_Problem to work on_
Line by line, return the material below exactly as it reads.
= Beginning of Section =
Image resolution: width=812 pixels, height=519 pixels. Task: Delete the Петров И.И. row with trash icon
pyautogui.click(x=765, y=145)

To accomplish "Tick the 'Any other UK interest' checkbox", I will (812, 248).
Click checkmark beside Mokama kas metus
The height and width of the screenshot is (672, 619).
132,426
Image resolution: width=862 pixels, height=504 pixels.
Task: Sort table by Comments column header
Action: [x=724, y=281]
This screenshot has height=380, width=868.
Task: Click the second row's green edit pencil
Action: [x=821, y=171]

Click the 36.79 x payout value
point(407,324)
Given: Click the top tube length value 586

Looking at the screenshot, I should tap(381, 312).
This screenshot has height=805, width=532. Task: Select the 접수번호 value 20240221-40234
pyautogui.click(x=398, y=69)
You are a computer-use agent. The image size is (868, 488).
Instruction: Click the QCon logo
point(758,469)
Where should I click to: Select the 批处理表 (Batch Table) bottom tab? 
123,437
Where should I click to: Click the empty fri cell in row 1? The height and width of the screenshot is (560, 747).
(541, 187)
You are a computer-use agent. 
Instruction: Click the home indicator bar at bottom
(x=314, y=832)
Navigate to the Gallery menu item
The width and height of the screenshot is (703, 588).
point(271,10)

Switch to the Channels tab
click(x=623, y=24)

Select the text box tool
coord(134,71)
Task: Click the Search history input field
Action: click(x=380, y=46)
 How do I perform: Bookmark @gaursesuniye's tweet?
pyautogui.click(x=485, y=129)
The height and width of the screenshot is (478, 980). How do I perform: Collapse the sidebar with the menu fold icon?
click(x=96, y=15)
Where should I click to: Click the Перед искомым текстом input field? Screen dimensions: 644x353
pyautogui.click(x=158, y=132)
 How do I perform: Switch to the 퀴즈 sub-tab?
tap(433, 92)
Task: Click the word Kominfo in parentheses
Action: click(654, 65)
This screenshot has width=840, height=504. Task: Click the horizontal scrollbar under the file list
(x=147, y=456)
= End of Section =
_Solution_
Image resolution: width=812 pixels, height=519 pixels. Task: Delete the Петров И.И. row with trash icon
pyautogui.click(x=765, y=145)

To accomplish "Tick the 'Any other UK interest' checkbox", I will (812, 248).
Click checkmark beside Mokama kas metus
The height and width of the screenshot is (672, 619).
132,426
Image resolution: width=862 pixels, height=504 pixels.
Task: Sort table by Comments column header
Action: [x=724, y=281]
This screenshot has height=380, width=868.
Task: Click the second row's green edit pencil
Action: [x=821, y=171]

Click the 36.79 x payout value
point(407,324)
Given: Click the top tube length value 586

Looking at the screenshot, I should tap(381, 312).
This screenshot has height=805, width=532. Task: Select the 접수번호 value 20240221-40234
pyautogui.click(x=398, y=69)
You are a computer-use agent. The image size is (868, 488).
Instruction: Click the QCon logo
point(758,469)
Where should I click to: Select the 批处理表 (Batch Table) bottom tab? 
123,437
Where should I click to: Click the empty fri cell in row 1? The height and width of the screenshot is (560, 747).
(541, 187)
You are a computer-use agent. 
Instruction: Click the home indicator bar at bottom
(x=314, y=832)
Navigate to the Gallery menu item
The width and height of the screenshot is (703, 588).
point(271,10)

Switch to the Channels tab
click(x=623, y=24)

Select the text box tool
coord(134,71)
Task: Click the Search history input field
Action: click(x=380, y=46)
 How do I perform: Bookmark @gaursesuniye's tweet?
pyautogui.click(x=485, y=129)
The height and width of the screenshot is (478, 980). How do I perform: Collapse the sidebar with the menu fold icon?
click(x=96, y=15)
Where should I click to: Click the Перед искомым текстом input field? Screen dimensions: 644x353
pyautogui.click(x=158, y=132)
 How do I perform: Switch to the 퀴즈 sub-tab?
tap(433, 92)
Task: Click the word Kominfo in parentheses
Action: click(654, 65)
This screenshot has width=840, height=504. Task: Click the horizontal scrollbar under the file list
(x=147, y=456)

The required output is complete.